| PROBLEM TO WORK ON |
Repeat exactly the lines that run from the start of the records below to the line with "Daniel Klem (378, 589)", including both of those lines but not the pictures.

-- RECORDS SHOWN follows --

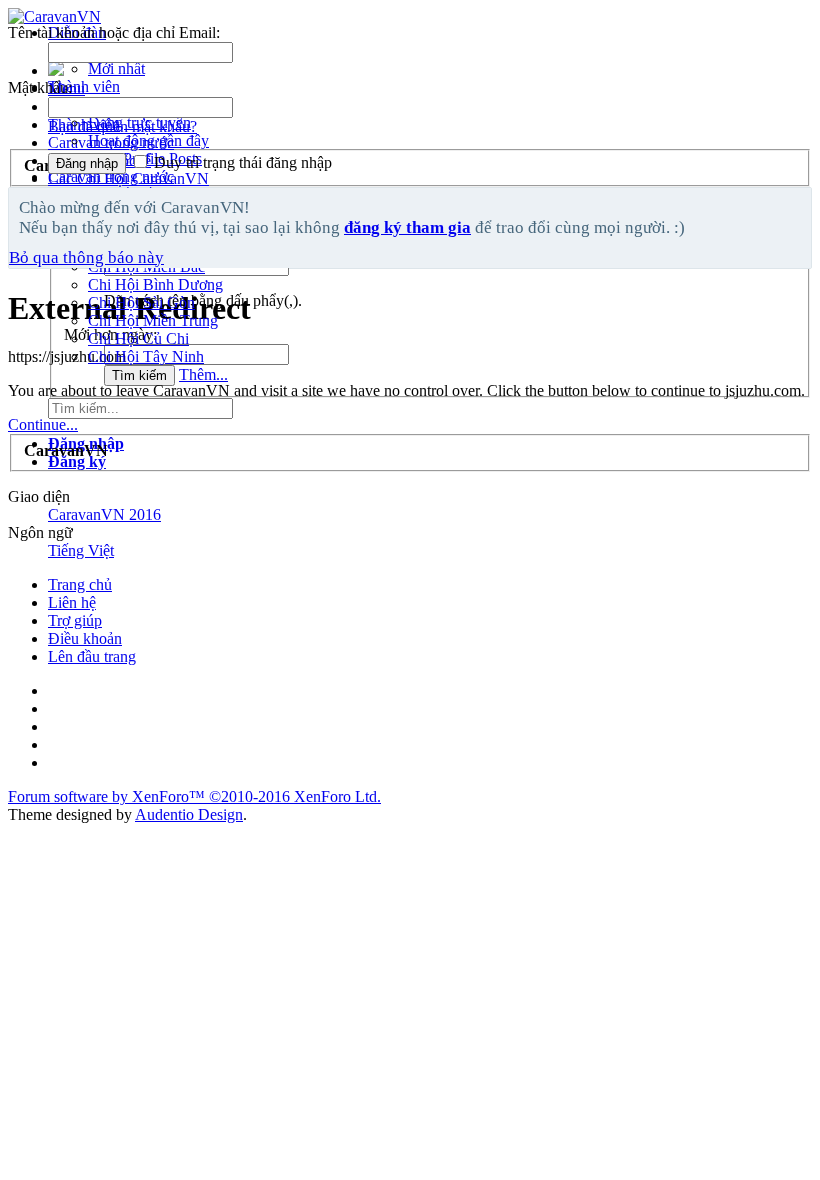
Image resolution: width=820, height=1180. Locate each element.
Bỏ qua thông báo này (86, 257)
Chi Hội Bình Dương (155, 284)
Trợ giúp (75, 620)
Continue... (43, 424)
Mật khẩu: (40, 87)
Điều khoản (85, 638)
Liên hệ (72, 602)
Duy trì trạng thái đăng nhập (241, 162)
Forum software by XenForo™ (194, 796)
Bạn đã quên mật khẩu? (122, 126)
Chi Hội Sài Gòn (141, 302)
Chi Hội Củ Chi (138, 338)
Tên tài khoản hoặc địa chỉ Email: (114, 32)
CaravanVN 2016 (104, 514)
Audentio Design (189, 814)
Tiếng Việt (81, 550)
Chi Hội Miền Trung (153, 320)
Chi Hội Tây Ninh (146, 356)
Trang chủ (80, 584)
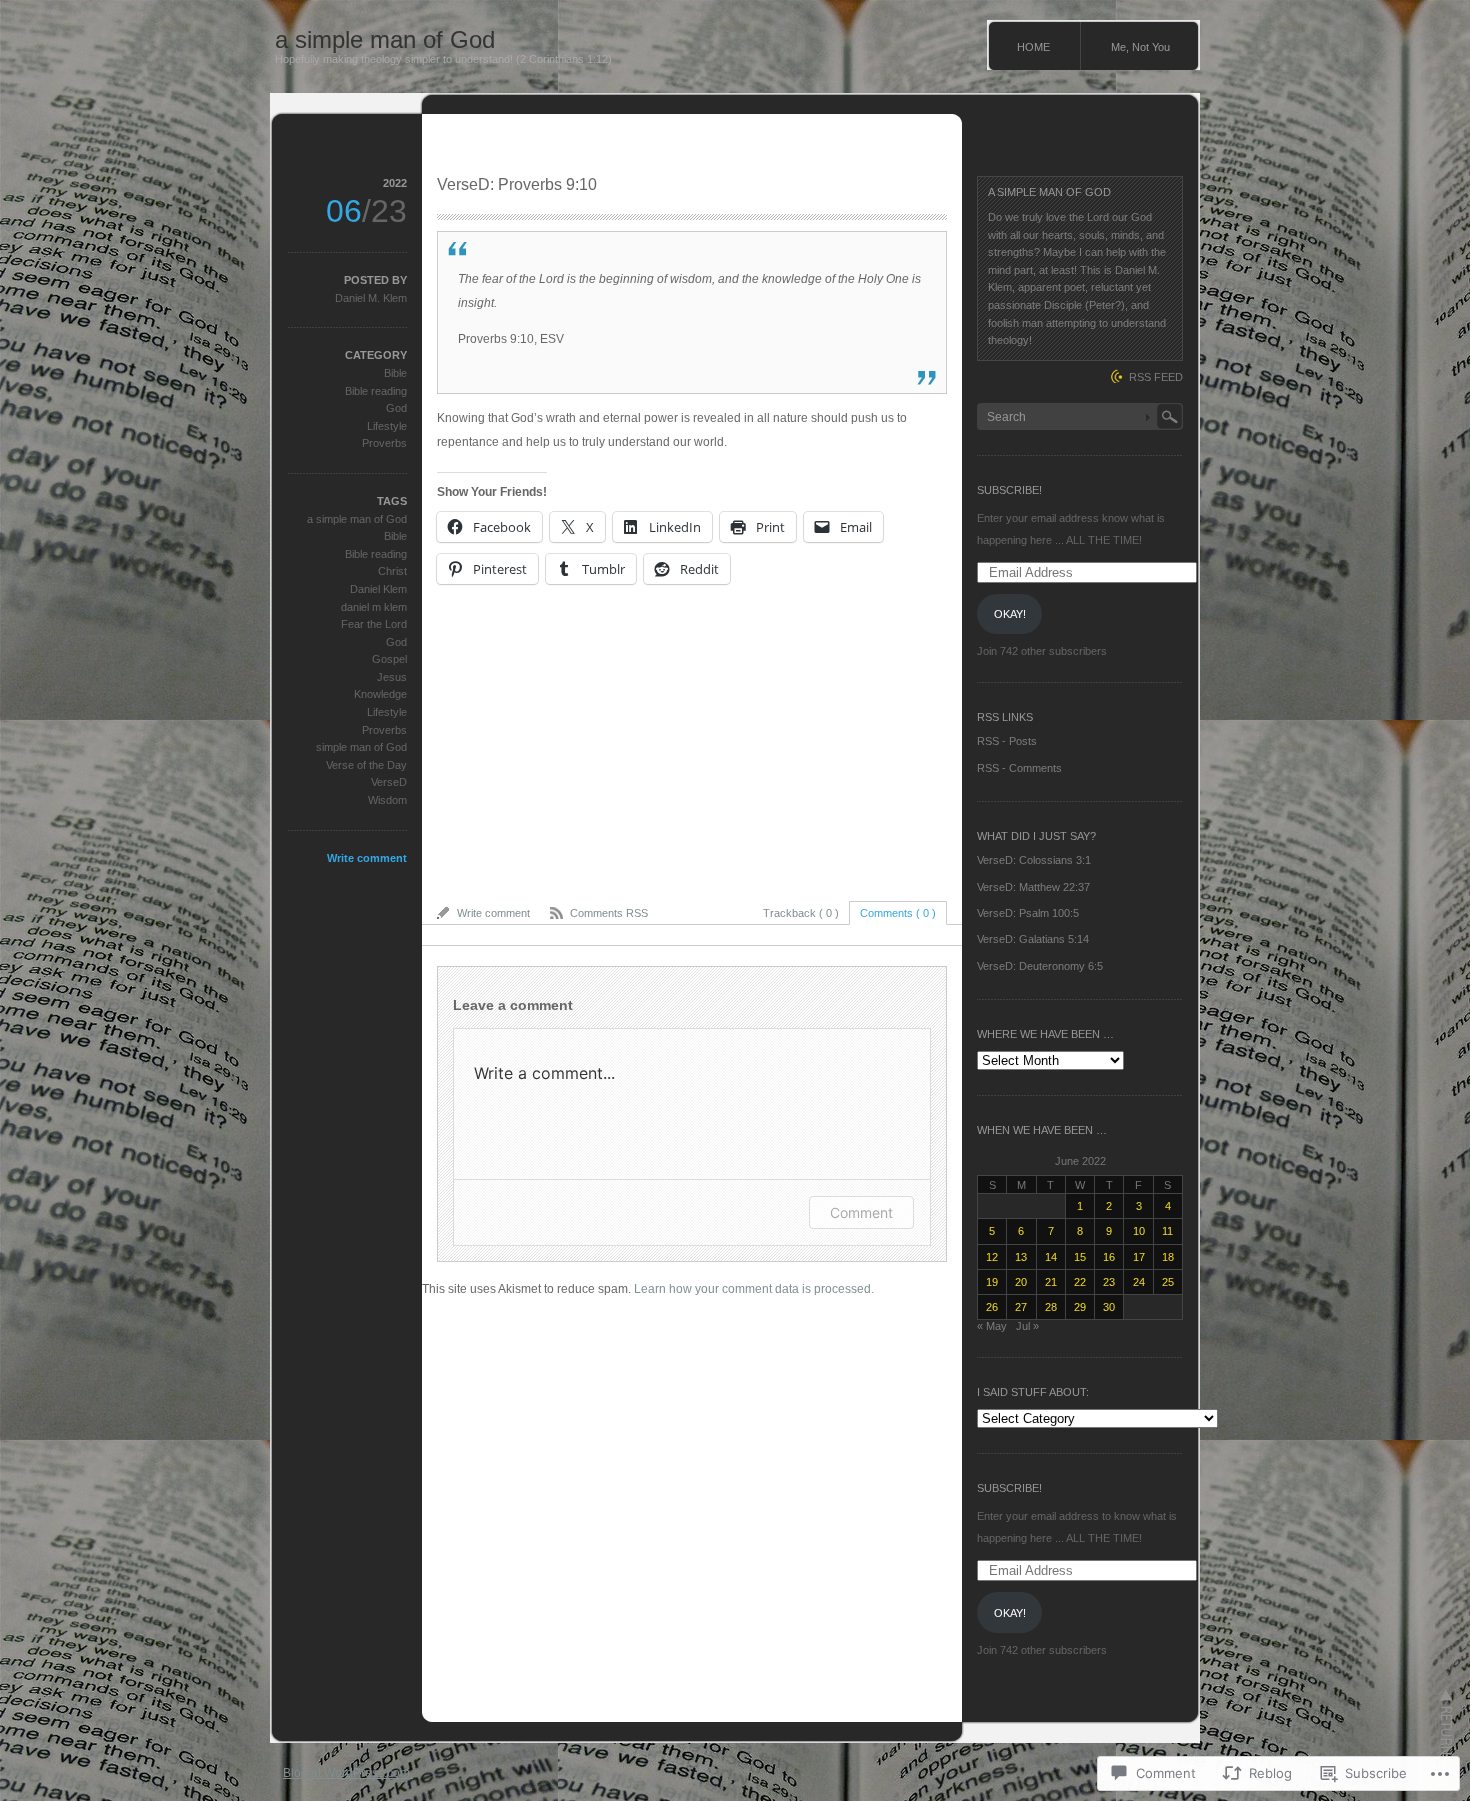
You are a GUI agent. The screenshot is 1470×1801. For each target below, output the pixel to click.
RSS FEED (1156, 377)
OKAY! (1010, 614)
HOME (1033, 47)
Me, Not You (1140, 47)
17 (1139, 1257)
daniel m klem (374, 607)
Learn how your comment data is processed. (754, 1289)
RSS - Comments (1019, 768)
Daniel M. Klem (371, 298)
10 (1139, 1231)
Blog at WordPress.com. (348, 1773)
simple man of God (361, 747)
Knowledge (380, 694)
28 (1051, 1307)
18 (1168, 1257)
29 (1080, 1307)
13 (1021, 1257)
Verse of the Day (366, 765)
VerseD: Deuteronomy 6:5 (1040, 966)
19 (992, 1282)
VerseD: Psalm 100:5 (1028, 913)
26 (992, 1307)
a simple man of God (385, 39)
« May (992, 1326)
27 (1021, 1307)
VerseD (389, 782)
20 (1021, 1282)
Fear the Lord (374, 624)
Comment (861, 1212)
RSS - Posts (1007, 741)
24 (1139, 1282)
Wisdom (387, 800)
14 (1051, 1257)
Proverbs (384, 443)
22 (1080, 1282)
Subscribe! (1009, 490)
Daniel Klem (378, 589)
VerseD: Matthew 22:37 (1033, 887)
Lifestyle (387, 426)
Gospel (389, 659)
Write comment (367, 858)
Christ (392, 571)
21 (1051, 1282)
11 (1167, 1231)
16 (1109, 1257)
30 (1109, 1307)
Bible (395, 373)
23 (1109, 1282)
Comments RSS (609, 913)
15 (1080, 1257)
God (396, 408)
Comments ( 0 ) (898, 913)
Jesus (392, 677)
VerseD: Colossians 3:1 (1034, 860)
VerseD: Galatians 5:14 (1033, 939)
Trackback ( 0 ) (801, 913)
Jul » (1027, 1326)
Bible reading (376, 391)
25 (1168, 1282)
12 (992, 1257)
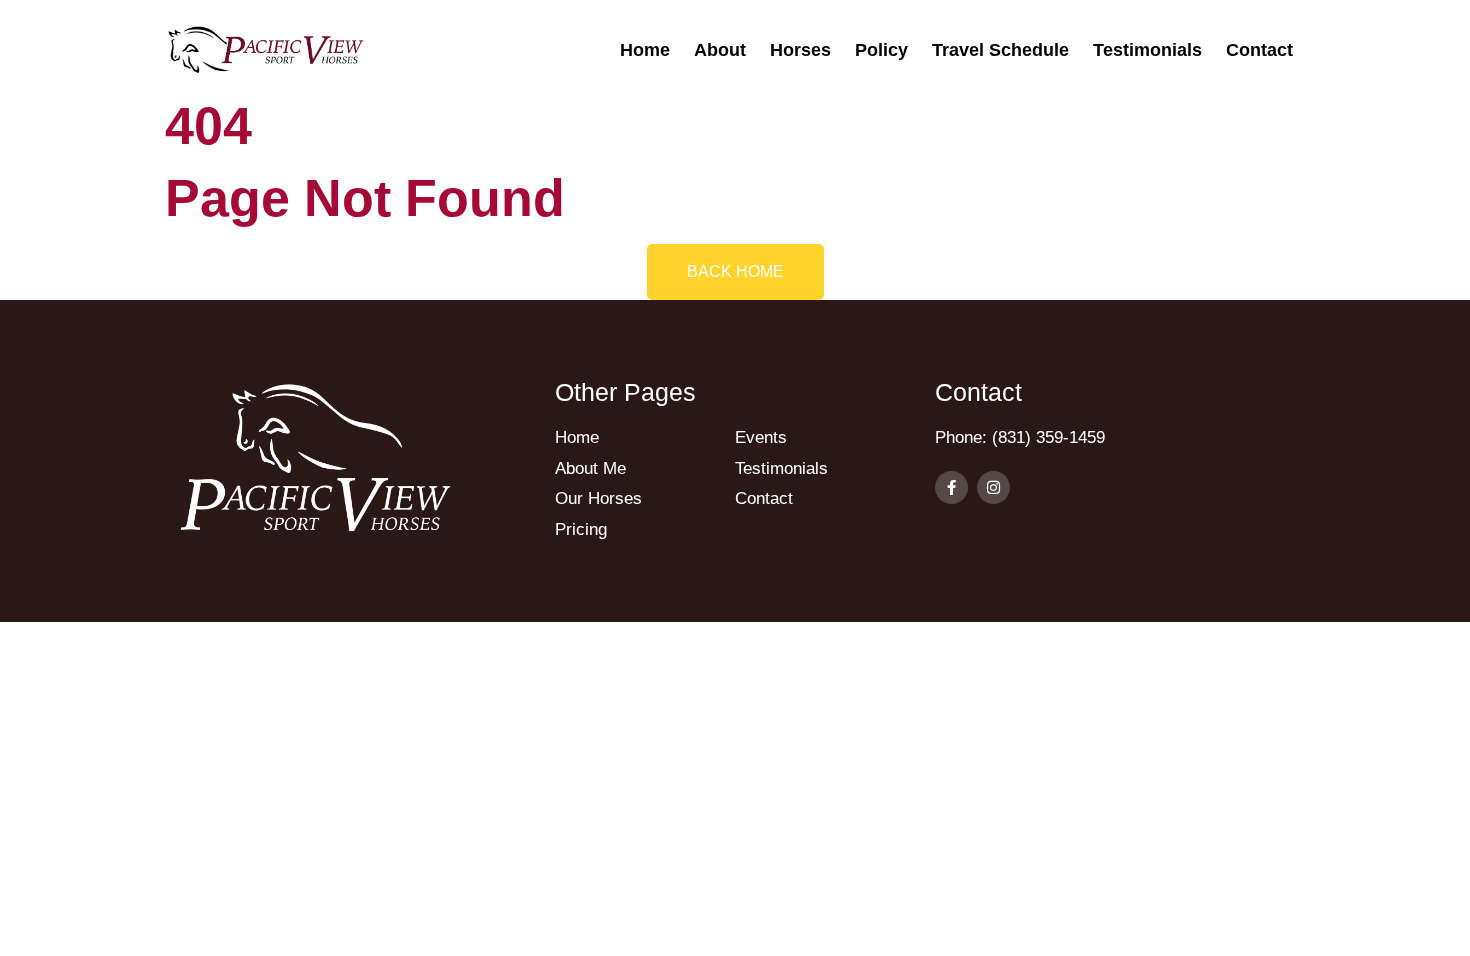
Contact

-- RECORDS SHOWN concluded --

| ANSWER TO THE EXERCISE |
Image resolution: width=820, height=1180. Locate each element.
Bỏ qua thông báo này (86, 257)
Chi Hội Bình Dương (155, 284)
Trợ giúp (75, 620)
Continue... (43, 424)
Mật khẩu: (40, 87)
Điều khoản (85, 638)
Liên hệ (72, 602)
Duy trì trạng thái đăng nhập (241, 162)
Forum software by XenForo™ (194, 796)
Bạn đã quên mật khẩu? (122, 126)
Chi Hội Sài Gòn (141, 302)
Chi Hội Củ Chi (138, 338)
Tên tài khoản hoặc địa chỉ Email: (114, 32)
CaravanVN 2016 (104, 514)
Audentio Design (189, 814)
Tiếng Việt (81, 550)
Chi Hội Miền Trung (153, 320)
Chi Hội Tây Ninh (146, 356)
Trang chủ (80, 584)
You are a GUI agent. The screenshot is 1470×1801. For each target below, output the pixel to click.
RSS FEED (1156, 377)
OKAY! (1010, 614)
HOME (1033, 47)
Me, Not You (1140, 47)
17 (1139, 1257)
daniel m klem (374, 607)
Learn how your comment data is processed. (754, 1289)
RSS - Comments (1019, 768)
Daniel M. Klem (371, 298)
10 (1139, 1231)
Blog at WordPress.com. (348, 1773)
simple man of God (361, 747)
Knowledge (380, 694)
28 (1051, 1307)
18 (1168, 1257)
29 (1080, 1307)
13 (1021, 1257)
Verse of the Day (366, 765)
VerseD: Deuteronomy 6:5 (1040, 966)
19 (992, 1282)
VerseD: Psalm 100:5 (1028, 913)
26 (992, 1307)
a simple man of God (385, 39)
« May (992, 1326)
27 (1021, 1307)
VerseD (389, 782)
20 (1021, 1282)
Fear the Lord (374, 624)
Comment (861, 1212)
RSS - Posts (1007, 741)
24 (1139, 1282)
Wisdom (387, 800)
14 (1051, 1257)
Proverbs (384, 443)
22 (1080, 1282)
Subscribe! (1009, 490)
Daniel Klem (378, 589)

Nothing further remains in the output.